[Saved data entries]
◆ ◆ ◆ ◆ ◆

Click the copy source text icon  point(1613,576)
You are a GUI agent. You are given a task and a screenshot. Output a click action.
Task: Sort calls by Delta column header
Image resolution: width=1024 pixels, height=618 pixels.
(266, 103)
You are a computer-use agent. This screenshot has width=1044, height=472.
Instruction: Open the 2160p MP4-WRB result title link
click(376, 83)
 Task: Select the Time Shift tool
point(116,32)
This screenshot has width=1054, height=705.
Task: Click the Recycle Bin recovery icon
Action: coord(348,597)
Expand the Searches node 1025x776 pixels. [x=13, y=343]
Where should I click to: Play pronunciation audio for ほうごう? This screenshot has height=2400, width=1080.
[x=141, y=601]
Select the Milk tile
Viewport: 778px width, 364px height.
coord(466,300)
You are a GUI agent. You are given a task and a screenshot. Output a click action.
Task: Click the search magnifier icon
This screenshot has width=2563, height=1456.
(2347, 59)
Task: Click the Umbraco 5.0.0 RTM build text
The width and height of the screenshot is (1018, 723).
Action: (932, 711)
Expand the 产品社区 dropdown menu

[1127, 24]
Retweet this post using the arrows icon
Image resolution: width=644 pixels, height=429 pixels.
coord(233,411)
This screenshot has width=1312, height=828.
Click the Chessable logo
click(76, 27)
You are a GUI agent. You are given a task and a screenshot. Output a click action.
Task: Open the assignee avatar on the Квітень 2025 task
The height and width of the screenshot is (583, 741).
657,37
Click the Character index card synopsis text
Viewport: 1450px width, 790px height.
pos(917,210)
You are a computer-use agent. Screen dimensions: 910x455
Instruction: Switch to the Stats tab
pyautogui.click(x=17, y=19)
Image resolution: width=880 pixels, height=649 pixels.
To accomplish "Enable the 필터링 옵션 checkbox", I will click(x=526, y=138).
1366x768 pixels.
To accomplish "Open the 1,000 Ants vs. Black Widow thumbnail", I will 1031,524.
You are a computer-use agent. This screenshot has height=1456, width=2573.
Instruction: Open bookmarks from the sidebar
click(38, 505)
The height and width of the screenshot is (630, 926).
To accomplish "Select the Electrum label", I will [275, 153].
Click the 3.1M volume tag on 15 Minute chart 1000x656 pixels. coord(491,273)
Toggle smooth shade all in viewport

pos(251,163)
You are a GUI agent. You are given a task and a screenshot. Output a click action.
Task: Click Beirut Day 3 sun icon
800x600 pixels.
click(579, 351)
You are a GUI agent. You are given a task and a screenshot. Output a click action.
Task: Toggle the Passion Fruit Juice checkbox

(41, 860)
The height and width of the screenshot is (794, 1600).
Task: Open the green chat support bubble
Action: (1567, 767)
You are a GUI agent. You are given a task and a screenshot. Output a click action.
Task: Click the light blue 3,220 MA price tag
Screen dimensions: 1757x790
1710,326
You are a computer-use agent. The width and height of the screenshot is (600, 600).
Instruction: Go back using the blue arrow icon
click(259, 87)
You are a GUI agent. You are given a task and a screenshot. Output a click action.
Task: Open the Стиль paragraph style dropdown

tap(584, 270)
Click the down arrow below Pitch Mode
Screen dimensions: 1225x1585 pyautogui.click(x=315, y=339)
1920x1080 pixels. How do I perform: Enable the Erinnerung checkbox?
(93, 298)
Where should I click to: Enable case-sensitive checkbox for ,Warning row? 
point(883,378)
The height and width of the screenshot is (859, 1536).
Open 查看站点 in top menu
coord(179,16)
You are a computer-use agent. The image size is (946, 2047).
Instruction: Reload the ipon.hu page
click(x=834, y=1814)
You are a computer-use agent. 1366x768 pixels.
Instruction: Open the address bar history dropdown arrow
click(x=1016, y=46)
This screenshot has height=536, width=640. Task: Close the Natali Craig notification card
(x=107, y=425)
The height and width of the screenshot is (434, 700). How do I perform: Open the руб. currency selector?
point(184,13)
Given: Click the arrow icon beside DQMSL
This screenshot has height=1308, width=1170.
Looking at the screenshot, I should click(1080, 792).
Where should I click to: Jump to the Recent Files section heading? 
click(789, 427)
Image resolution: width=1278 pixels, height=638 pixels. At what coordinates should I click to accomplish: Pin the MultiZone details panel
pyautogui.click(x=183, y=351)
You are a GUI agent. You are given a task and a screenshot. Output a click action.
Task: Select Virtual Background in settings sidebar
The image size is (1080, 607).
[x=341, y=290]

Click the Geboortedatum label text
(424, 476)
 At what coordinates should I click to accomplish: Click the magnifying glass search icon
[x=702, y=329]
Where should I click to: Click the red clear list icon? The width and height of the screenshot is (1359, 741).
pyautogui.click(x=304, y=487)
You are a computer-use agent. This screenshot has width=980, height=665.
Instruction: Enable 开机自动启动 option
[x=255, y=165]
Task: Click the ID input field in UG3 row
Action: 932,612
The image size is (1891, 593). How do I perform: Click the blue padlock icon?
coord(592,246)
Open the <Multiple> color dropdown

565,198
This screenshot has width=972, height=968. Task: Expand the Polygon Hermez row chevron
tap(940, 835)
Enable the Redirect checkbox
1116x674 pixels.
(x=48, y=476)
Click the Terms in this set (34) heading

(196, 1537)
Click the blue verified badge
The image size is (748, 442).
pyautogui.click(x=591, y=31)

◆ ◆ ◆ ◆ ◆

--- DIRECTIVE ---
Filter the material above down to the lines that contain the word "blue", copying each such line in full.

--- ANSWER IN FULL ---
Task: Click the light blue 3,220 MA price tag
Instruction: Go back using the blue arrow icon
The image size is (1891, 593). How do I perform: Click the blue padlock icon?
Click the blue verified badge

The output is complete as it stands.